[time-nuts] [OT] degaussing
Arnold Tibus
Arnold.Tibus at gmx.de
Sat Apr 17 12:04:41 UTC 2010
The dotpitch of Trinitron and Diamondtron tubes (Mitsubishi)
is at 1/100 inch (0.24 mm to 0.27 mm), which defines the distance
of these shadow wires. What tube width do you have? ;-)
The wires are very sensitive to vibrations which makes the horizontal
stabilizing wires necessary (in most cases 2, max. 3). These are visible
with a bright and uniform picture.
All such tubes are equipped with a degaussing system
(electromagnetic coil in a black hose) which are normally activated
always when switching the monitor/ TV on. There is normally no
forther degaussing needed.
One can apply stronger magnetic fields from the front side by using
cannibalized coils in parallel with an adequate 50/ 60 Hz system
stepping the field continuously down. Attention, strong dc H- fields
may result in sticking some wires together, which may be very
difficult to get it corrected!
The small magnets on the back of the tube are necessary to
linearize the dynamic field of the deflecting coil and to compensate
other small steady magnetic distortions around the tube.
There are some more magnets on the neck of the tube for
convergence and beam forming.
A long and distracting work to to when you had to replace the tube
or coils and then to adjust for white and clean colors and sharp
picture...%-))
Older systems needed an earth field compensation in situ.
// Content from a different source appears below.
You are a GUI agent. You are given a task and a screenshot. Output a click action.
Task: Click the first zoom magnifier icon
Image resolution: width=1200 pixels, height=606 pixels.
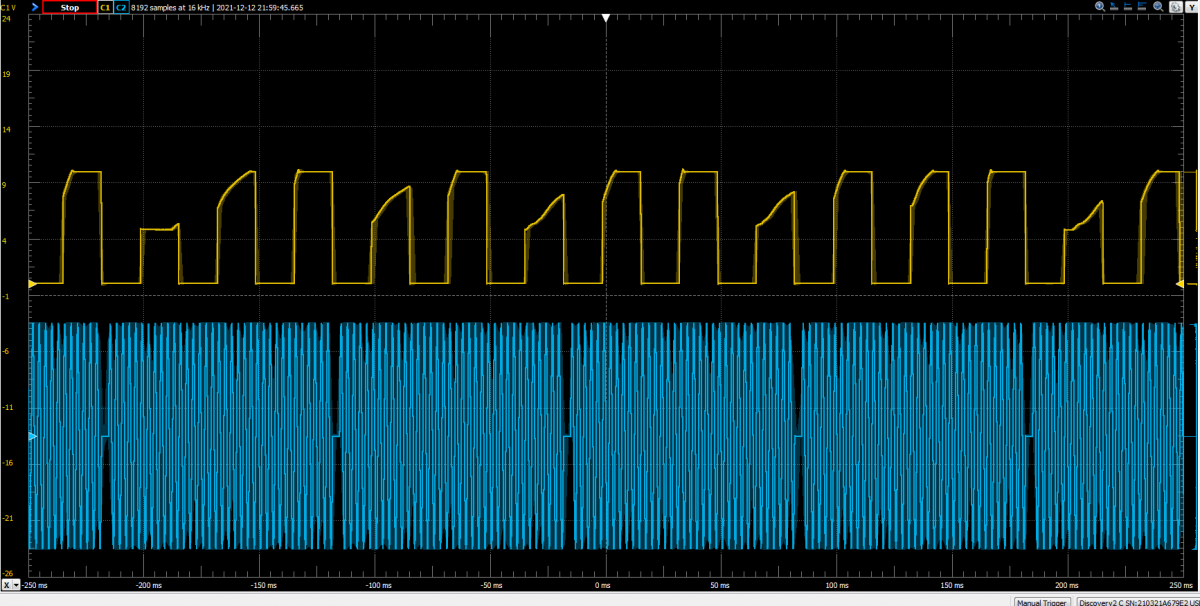click(x=1099, y=7)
(Don't try it when you are not experienced with it, you will turn crazy -
and the professional serviceman later will as well!)
greetings,
Arnold
On Fri, 16 Apr 2010 21:05:31 EDT, SAIDJACK at aol.com wrote:
>point of trivia:
>
>can you count how many vertical wires are strung across a Trinitron
>monitors' shadow mask??
>
>I used to work at Sony for a long time, we had a TV assembly line next door
> :)
>
>If you can see the vertical wires, you still have very good eyesight...
>
>bye,
>Said
>
>
>In a message dated 4/16/2010 04:55:35 Pacific Daylight Time,
>cfharris at erols.com writes:
>Are they really? For some reason, every Trinitron I have ever seen
>has clusters of little stick on magnets placed here and there on the
>back of the glass envelope.
>The trinitron has a shadowmask. It is a grill of highly tensioned wires
>that are positioned just behind the screen. The original trinitron tube
>was a little 5 inch diagonal CRT. It had to be small because the wires
>tended to vibrate if the set was bumped, and that made for some very odd
>displays. The later larger tubes had horizontal titanium wires welded to
>the backs of the shadow mask wires every 5 or 10 inches, to prevent the
>psychedelic color fest that happened when the CRT got bumped.
>The trinitron has three very carefully aligned cathodes in the gun. They
>are positioned side-by-side, creating the slight different projection
>angles necessary to cause the long vertical slots formed by the shadow mask
>to eclipse the appropriate color bands on the screen.
>I'm not sure what you are describing; it sure sounds cool; but it isn't
>a trinitron.
>Can you find some references? I'd like to read up on it.